Your toddler is becoming longer and leaner as she changes to a little girl.

Your toddler is growing up. The shape of her body, posture and proportions make her look more like a little girl more than a baby. The most popular age gap between siblings in American families is between two and three years. Maybe it's because moms and dads just can't bear to see their babies growing up. Or, maybe it's time to start thinking about having another baby, since your toddler is growing up.


Your baby sported a big, wobbly head since the day she was born. Her body will start to look more in proportion as a toddler. The growth of her head slows down greatly. The average newborn's head circumference is 14 inches. By 2 years of age, the circumference is an average of 19 inches. The 3-year-old child has an average head circumference of 19 1/4 inches. Your toddler's head has grown 3/4 of an inch since her first birthday. After she turns 2, her head may only grow 3/4 of an inch to 1 1/4 inches in the next 10 years.


Your toddler is looking more like a child because his arms and chest are both growing. He is trying to catch up with her big head he was born with. His legs are still short proportionally and are not growing as quickly as his core and arms. Most toddlers are between 31 and 37 inches tall and weigh between 23 and 37 pounds.


Your on-the-go toddler sports a leaner look because she's losing her body fat. That cuddly baby at 1 year of age has the greatest percentage of fat compared to lean muscle mass that she will have as a child, according to Healthy Children. She will continuously lose her body fat until she's 5 years old. Her chubby cheeks, arms and legs will disappear. She will only gain between three to five pounds between 24 months and 36 months of age.
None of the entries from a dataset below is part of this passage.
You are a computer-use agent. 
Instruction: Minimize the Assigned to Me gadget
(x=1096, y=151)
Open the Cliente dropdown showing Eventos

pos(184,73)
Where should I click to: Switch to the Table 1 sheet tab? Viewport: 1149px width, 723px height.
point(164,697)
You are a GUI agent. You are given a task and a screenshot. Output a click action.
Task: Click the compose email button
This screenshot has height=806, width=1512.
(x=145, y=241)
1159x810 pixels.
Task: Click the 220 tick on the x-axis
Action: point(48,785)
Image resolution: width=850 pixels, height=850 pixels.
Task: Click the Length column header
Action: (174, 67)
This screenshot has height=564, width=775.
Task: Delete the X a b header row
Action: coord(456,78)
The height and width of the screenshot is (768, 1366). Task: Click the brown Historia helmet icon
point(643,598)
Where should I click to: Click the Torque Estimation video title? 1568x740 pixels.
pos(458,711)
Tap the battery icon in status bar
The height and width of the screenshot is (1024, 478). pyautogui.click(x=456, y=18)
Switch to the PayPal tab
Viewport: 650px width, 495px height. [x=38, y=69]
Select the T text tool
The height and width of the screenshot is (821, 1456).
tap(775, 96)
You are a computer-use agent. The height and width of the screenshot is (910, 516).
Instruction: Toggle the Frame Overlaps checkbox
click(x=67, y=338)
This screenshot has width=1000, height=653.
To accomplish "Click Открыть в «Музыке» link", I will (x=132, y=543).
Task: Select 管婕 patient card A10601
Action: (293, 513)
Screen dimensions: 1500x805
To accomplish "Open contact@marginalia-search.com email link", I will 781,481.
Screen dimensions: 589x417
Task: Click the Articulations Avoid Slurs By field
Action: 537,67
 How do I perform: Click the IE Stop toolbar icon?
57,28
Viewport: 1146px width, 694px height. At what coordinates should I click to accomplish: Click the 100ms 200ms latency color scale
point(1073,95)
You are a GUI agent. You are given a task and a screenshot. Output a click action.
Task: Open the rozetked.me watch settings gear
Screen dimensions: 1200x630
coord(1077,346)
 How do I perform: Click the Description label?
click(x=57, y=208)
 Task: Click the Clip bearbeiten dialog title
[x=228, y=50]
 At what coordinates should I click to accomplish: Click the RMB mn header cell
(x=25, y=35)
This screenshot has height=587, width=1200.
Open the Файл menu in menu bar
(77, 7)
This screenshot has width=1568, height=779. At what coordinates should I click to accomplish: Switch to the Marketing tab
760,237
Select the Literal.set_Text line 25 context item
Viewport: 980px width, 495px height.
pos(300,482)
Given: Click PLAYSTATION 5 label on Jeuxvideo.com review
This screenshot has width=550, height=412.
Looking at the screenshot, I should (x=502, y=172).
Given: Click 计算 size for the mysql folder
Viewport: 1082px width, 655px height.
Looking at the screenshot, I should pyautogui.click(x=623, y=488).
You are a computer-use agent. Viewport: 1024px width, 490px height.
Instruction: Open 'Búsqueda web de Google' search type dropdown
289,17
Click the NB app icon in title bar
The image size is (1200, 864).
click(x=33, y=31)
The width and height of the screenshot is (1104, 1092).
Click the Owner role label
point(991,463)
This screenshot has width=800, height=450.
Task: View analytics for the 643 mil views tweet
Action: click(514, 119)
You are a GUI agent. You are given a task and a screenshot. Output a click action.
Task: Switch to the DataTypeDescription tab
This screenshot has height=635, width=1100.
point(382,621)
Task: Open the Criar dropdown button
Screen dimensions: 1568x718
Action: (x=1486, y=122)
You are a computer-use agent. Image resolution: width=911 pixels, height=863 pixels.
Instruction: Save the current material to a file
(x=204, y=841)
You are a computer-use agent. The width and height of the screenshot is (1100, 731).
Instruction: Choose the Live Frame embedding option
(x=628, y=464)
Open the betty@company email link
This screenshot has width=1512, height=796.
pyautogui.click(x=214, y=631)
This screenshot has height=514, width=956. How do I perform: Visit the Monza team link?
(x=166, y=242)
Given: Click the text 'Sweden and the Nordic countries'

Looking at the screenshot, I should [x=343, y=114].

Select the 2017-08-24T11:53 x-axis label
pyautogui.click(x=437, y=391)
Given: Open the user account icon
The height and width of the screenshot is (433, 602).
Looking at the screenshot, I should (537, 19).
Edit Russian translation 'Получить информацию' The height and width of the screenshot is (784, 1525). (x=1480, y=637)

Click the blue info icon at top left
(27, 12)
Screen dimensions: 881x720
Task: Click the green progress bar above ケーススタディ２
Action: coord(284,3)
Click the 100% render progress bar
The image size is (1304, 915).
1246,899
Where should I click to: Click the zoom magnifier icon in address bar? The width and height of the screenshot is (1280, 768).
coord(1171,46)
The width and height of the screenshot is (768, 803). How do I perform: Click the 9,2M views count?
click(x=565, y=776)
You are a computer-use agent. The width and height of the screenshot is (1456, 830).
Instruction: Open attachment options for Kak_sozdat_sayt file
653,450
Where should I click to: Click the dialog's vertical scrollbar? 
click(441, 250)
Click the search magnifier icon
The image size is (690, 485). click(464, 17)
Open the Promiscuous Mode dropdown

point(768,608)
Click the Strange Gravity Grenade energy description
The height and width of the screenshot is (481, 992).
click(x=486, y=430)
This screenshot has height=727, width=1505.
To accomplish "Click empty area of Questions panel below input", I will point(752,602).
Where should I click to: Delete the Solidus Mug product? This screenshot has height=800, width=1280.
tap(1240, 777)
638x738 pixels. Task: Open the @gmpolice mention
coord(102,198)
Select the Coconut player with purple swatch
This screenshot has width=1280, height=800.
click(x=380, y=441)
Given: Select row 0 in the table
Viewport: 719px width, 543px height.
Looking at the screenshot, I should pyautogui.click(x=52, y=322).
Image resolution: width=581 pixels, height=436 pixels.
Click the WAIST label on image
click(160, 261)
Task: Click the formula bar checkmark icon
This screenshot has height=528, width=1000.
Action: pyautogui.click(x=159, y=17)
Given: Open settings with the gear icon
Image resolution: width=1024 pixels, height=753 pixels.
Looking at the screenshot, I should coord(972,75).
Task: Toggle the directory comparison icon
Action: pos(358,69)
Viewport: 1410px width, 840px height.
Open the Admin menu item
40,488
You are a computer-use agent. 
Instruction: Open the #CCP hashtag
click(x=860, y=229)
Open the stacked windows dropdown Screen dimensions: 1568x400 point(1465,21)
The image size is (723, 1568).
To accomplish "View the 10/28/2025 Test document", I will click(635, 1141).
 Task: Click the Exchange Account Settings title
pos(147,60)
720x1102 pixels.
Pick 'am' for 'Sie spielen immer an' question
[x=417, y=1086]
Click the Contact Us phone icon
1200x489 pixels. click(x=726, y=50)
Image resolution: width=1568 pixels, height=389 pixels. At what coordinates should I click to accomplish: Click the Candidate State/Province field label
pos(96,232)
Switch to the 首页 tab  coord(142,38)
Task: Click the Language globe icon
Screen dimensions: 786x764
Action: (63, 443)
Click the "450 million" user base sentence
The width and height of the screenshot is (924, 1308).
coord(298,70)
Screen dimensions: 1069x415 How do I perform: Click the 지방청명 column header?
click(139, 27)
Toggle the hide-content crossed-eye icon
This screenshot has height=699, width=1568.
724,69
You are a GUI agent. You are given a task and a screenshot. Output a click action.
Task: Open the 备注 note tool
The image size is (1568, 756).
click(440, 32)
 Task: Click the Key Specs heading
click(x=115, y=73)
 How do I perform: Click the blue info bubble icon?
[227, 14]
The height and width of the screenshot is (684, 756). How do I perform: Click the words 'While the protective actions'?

Because your toddler is running, walking and jumping, he is developing more muscles than when he was lying around waiting for you to offer him his next meal as a baby. This muscle tone improves his posture. Now his belly doesn't stick out as much, because he has muscles to hold it in. Gee, is it really that easy? His back loses its inward curve as he loses his baby belly. He is looking leaner and stronger, and yes -- more like a little boy.

About the Author

Susan Rickey started writing in 1994 with a technology feature article for the "Pioneer Press." She was the writer of the Klamath Forest Alliance newsletter, an environmental organization. Rickey obtained her teaching credential from California State University and acquired her Bachelor of Science from the University of Arkansas.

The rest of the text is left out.